Instructions for the task:
Copy exactly, and only, the lines from the line containing "Task: Click the" through the last line of the records below, both included.
---*---
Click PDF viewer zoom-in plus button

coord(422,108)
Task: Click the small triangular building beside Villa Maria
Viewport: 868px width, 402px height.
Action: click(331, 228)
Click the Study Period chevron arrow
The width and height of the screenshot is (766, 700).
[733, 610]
---*---
Response to the task:
Task: Click the small triangular building beside Villa Maria
Viewport: 868px width, 402px height.
Action: click(331, 228)
Click the Study Period chevron arrow
The width and height of the screenshot is (766, 700).
[733, 610]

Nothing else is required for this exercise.